I can’t say how accurate everything presented in the documentary is (I don’t know enough about the non-Byzantine history of the region and I’d actually never really wondered where francincense came from, or how it was transported in ancient times – not that that is truly at the center of the show), and it’s a lot more a charming and sometimes silly travelogue than a fact-heavy documentary. I think it is worth watching it for the gorgeous landscapes and the people that are encountered, even if some of the situtions seem contrieved. You learn more about camel jumping and camel herding than about francincense, but I didn’t mind, and watched all four hours back-to-back. (And shall now google more info about francincense). I am not sure yet if the presenter was charmingly uninformed or annoyingly vague and culturally insensitive, though. Her charisma was not bad, but some of her interactions with and reactions to the people she encountered had me go “urm…” and “culturally insensitive much?!?! HELLO?!?!?”.

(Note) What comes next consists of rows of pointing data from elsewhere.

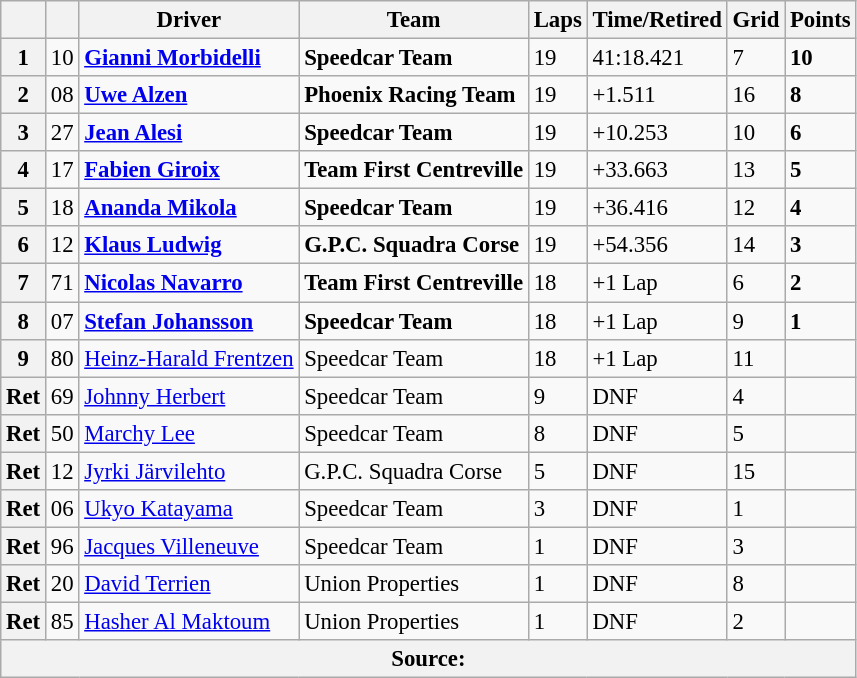
Time/Retired [657, 20]
Uwe Alzen [189, 95]
80 [62, 358]
Heinz-Harald Frentzen [189, 358]
Fabien Giroix [189, 170]
Ananda Mikola [189, 208]
+36.416 [657, 208]
David Terrien [189, 584]
15 [756, 471]
Jyrki Järvilehto [189, 471]
+10.253 [657, 133]
Team [414, 20]
Marchy Lee [189, 433]
Grid [756, 20]
14 [756, 245]
06 [62, 509]
07 [62, 321]
Jacques Villeneuve [189, 546]
96 [62, 546]
Points [820, 20]
20 [62, 584]
71 [62, 283]
17 [62, 170]
Driver [189, 20]
Source: [428, 659]
+1.511 [657, 95]
16 [756, 95]
50 [62, 433]
41:18.421 [657, 58]
11 [756, 358]
Ukyo Katayama [189, 509]
+33.663 [657, 170]
13 [756, 170]
Hasher Al Maktoum [189, 621]
Stefan Johansson [189, 321]
Klaus Ludwig [189, 245]
Laps [558, 20]
69 [62, 396]
+54.356 [657, 245]
85 [62, 621]
27 [62, 133]
Nicolas Navarro [189, 283]
Jean Alesi [189, 133]
Phoenix Racing Team [414, 95]
Johnny Herbert [189, 396]
08 [62, 95]
Gianni Morbidelli [189, 58]
Scan for the cell matching the given text and deliver its (x, y) coordinate at center. 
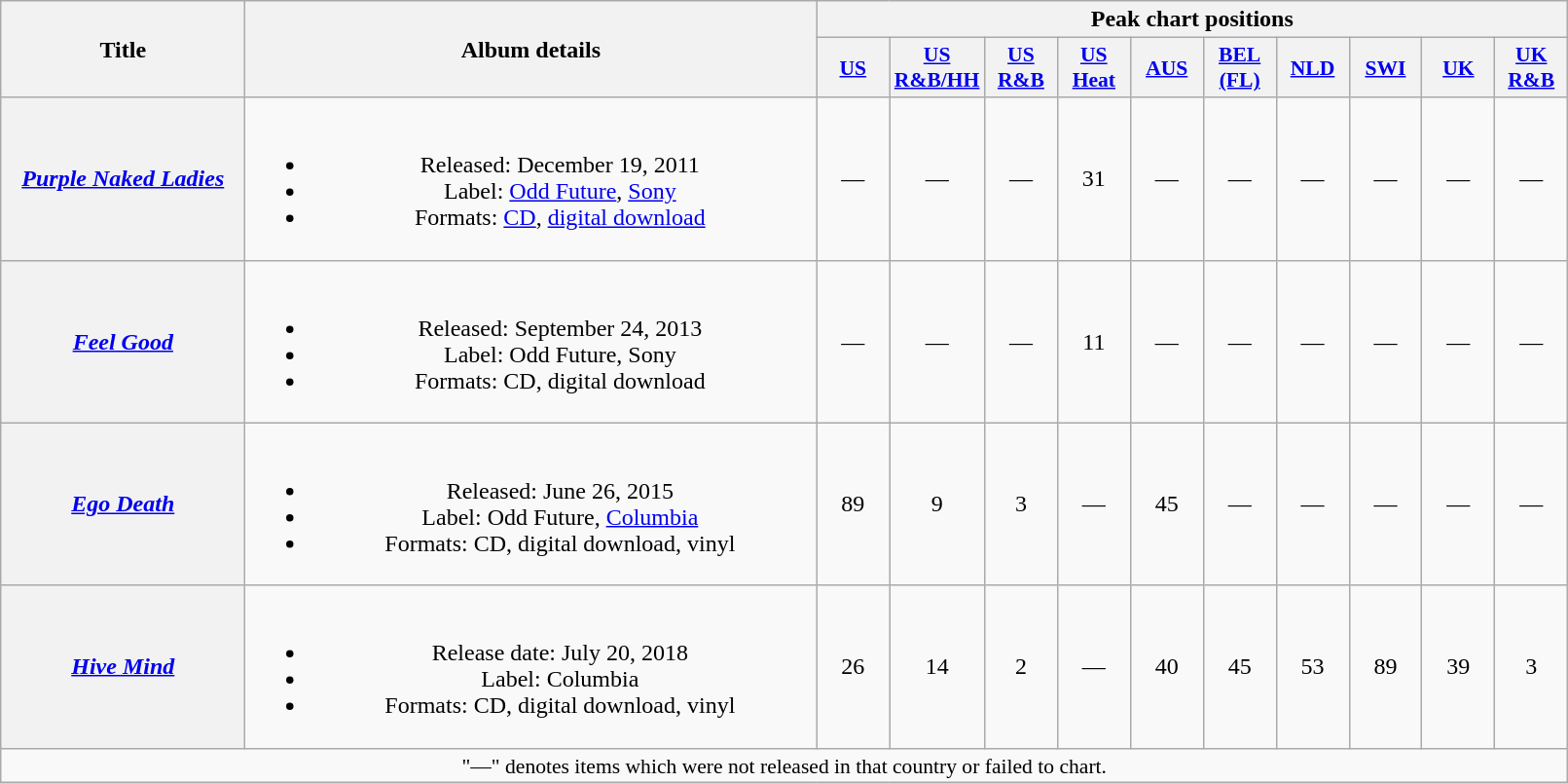
US R&B/HH (937, 68)
Released: June 26, 2015Label: Odd Future, ColumbiaFormats: CD, digital download, vinyl (531, 504)
UK R&B (1532, 68)
Peak chart positions (1192, 19)
9 (937, 504)
Release date: July 20, 2018Label: ColumbiaFormats: CD, digital download, vinyl (531, 666)
40 (1166, 666)
UK (1458, 68)
26 (853, 666)
14 (937, 666)
SWI (1386, 68)
39 (1458, 666)
Released: December 19, 2011Label: Odd Future, SonyFormats: CD, digital download (531, 179)
NLD (1312, 68)
11 (1094, 341)
2 (1020, 666)
Ego Death (123, 504)
BEL (FL) (1240, 68)
Released: September 24, 2013Label: Odd Future, SonyFormats: CD, digital download (531, 341)
31 (1094, 179)
Hive Mind (123, 666)
US R&B (1020, 68)
Album details (531, 49)
Purple Naked Ladies (123, 179)
Title (123, 49)
US Heat (1094, 68)
Feel Good (123, 341)
53 (1312, 666)
"—" denotes items which were not released in that country or failed to chart. (784, 765)
US (853, 68)
AUS (1166, 68)
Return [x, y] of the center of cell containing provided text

Anyway: superb and well-shot landscapes, survivable narration, not a lot of cultural sensitivity or hard facts about francincense.

3/5

Has anyone else seen it? What did you think?

Also: Read Edward Said’s Orientalism.

Sunday, January 8th, 2012

A Dusting of Snow

 

Saturday, January 7th, 2012

And then the fjord ran over…

flooded flensburg

Thursday, January 5th, 2012

’tis done

Friday, December 30th, 2011

Castle Teck, glimpsed in passing

Castle Teck

Where is Castle Teck in that picture? If you look at the highest peak of the hill, the protrusion slightly off to the right is its main tower, and the rest of the castle surrounds it. This is the view you have from the highway going south … no magnification, as I was taking it with my 3GS, out of a moving car (from the back seat).